Mayrig (Mother) is a 1991 semi-autobiographical film written and directed by French-Armenian filmmaker Henri Verneuil. The film's principal cast includes Claudia Cardinale and Omar Sharif as parents of Azad (Henri Verneuil depicted as child). Mayrig means mother in Armenian. The film is about the struggles of an Armenian family that emigrates to France from Turkey after the Armenian genocide of 1915.

For the film's main soundtrack, Verneuil used the traditional Armenian song "Dle Yaman".

Following the film's success, Verneuil edited the movie into a television series. He followed that up with 588 rue paradis, a sequel to the original movie.

Synopsis
The film opens with the court process of Soghomon Tehlirian who was being tried in Berlin for his 1921 Assassination of Talat Pasha, one of the plotters of the Armenian genocide. This introduces the viewer to the arrival of the Armenian Zakarian family fleeing persecution in the Ottoman Empire to refuge in Marseilles, France.

The film recounts the biography of Azad Zakarian and his parents and aunts, taking us in a 20 year journey of the family facing tough times as refugees. This is based on the memories of Azad (actually Henri Verneuil himself) starting from a six-year-old kid with many flashbacks to the period of genocide in Turkey.

• **DATASET EXTRACT**:
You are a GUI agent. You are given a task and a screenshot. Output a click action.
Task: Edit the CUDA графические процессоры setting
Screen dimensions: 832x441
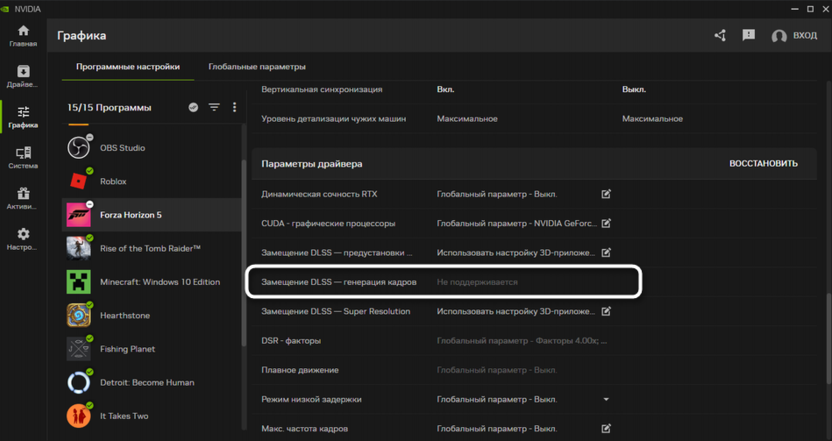(x=606, y=223)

• **THINGS TO DO**:
a) Decide whether each statement agrees with the passage on the film Mayrig, answering yes or no and quoting the deciding words: (i) a traditional Armenian song served as the film's main soundtrack; (ii) the sequel Verneuil made was a television series; (iii) the Zakarian family takes refuge in Paris.
b) Extend the passage on the film Mayrig past its final sentence.

• **RESULTS BY TASK**:
a)
(i) Yes: "Verneuil used the traditional Armenian song"
(ii) No: "Verneuil edited the movie into a television series" and "He followed that up with 588 rue paradis, a sequel to the original movie."
(iii) No: "to refuge in Marseilles, France."

b)
Azad also tells us about difficulties of integrating in French society with hostile attitudes of the French towards the refugees (neighbour who refuse to give access to the common kitchen prohibiting the family of cooking its food, the owner of the lodging blaming them for bringing bedbugs to the facility, heavy bullying of Azad in school, mocking of the Catholic priest of Azad's Armenian Christian beliefs, difficulty of finding work for the family members, language issues, etc.

Cast
 Claudia Cardinale : Araxi (Mayrig), Azad's mother
 Omar Sharif : Hagop, Azad's father
 Cédric Doucet  : Azad Zakarian (7 years old)
 Tom Poncin : Azad Zakarian (12 years old)
 Stéphane Servais : Azad Zakarian (20 years old)
 Richard Berry : Azad Zakarian's voice (narrator)
 Nathalie Roussel : Gayane, Azad's aunt
 Isabelle Sadoyan : Anna, Azad's aunt
 Jacky Nercessian : Apkar, family friend
 Serge Avedikian : Vasken Papazian
 Michèle Bardollet : Madeleine
 Christian Barbier : Father Pignon
 Denis Podalydès : Soghomon Tehlirian
 Patrick Timsit : Garbis
 Ticky Holgado: Racist neighbour
 Jean-Pierre Delage : Dr. Philibert
 Nicolas Silberg : Lawyer
 Ève Ruggieri : Herself

Reception
The film has a 95% rating at Rotten Tomatoes.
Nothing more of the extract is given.